Lucy Vickery

Buttoned up or open neck?

issue 19 October 2013

In Competition 2819 you were invited to write a poem either in free verse mocking rhymed, metrical verse or in conventional verse mocking free verse.
 
Auden was no fan of vers libre: ‘If one plays a game, one needs rules, otherwise there is no fun.’ (D.H. Lawrence, he felt, was one of the few poets who could pull free verse off.) But there are those who question the designation ‘free’. The poet and critic Yvor Winters maintained that ‘the free verse that is really verse, the best, that is, of …Marianne Moore, Wallace Stevens, and Ezra Pound is the antithesis of free.’ And T.S. Eliot agreed with him. Last time this comp was run, the jury was split. This time round most of you came down on Auden’s side. The winners take £25 each; Alan Millard nabs £30.
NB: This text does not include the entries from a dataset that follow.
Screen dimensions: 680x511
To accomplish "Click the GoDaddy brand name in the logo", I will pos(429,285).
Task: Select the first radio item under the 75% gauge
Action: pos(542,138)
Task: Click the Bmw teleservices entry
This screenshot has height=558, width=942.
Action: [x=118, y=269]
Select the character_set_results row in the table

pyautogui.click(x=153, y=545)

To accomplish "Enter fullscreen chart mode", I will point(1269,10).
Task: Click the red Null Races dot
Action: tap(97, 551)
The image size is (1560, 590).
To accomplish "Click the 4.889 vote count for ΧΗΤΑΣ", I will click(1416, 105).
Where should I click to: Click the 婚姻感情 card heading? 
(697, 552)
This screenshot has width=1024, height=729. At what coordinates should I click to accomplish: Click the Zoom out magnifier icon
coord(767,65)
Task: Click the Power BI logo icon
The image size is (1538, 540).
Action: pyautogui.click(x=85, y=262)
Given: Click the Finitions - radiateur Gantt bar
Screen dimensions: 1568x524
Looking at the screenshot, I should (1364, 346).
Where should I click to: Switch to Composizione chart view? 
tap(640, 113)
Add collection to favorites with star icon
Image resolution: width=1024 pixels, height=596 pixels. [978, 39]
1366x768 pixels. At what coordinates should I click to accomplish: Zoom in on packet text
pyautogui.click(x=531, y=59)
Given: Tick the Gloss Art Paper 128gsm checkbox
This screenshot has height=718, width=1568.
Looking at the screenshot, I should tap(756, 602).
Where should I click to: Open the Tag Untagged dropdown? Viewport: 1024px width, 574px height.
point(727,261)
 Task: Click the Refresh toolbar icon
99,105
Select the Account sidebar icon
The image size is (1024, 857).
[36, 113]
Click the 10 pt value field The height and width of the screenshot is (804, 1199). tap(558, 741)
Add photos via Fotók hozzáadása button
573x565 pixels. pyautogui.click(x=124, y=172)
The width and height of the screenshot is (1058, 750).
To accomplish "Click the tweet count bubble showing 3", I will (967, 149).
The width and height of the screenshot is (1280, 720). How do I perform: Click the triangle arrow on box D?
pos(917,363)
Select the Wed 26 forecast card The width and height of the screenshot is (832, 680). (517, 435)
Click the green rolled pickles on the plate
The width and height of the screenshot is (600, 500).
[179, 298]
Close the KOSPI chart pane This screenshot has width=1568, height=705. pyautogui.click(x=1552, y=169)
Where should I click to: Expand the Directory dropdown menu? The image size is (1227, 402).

Pace you who, scorning rules and reason,
Write rambling lines which neither scan nor rhyme.
Your scripts I scorn as literary treason,
Your verse I curse as pure, poetic crime.
You lack the pomp of Pope, the charm of Chaucer,
The marching rhythm of iambic feet,
In literature could anything be coarser
Than wild, meandering verse without a beat?
I justly would deserve the world’s rejection
If, disregarding measured, metric rules,
I ruined this, a poem of perfection,
With formless freedom only fit for fools
By writing, for example, a little line
Followed by a ludicrously long one that nobody
understands!
Oh no! Free verse I shun with all my heart
And with this closing couplet prove my art.
Alan Millard
 
— absent-minded like martinets (who don’t think
of anything
but action), they’re on a dawn patrol with a fez and
a fly-whisk,
hunting down layabout poems that missed the roll
call
because they were strolling
into experiment, somewhere unexpected:


they neglect their language, drive it out of pens
into an abattoir of form —
 
next poem (stunned), next poem (stunned), as the
carcasses
move overhead to be
drawn and quartered into verses,
to be learned lines as in detention, as in regiment,
as in morgue,
the cemetery of expression —
can’t hear the echo, the repetitions, the whole   breathlessness of breath.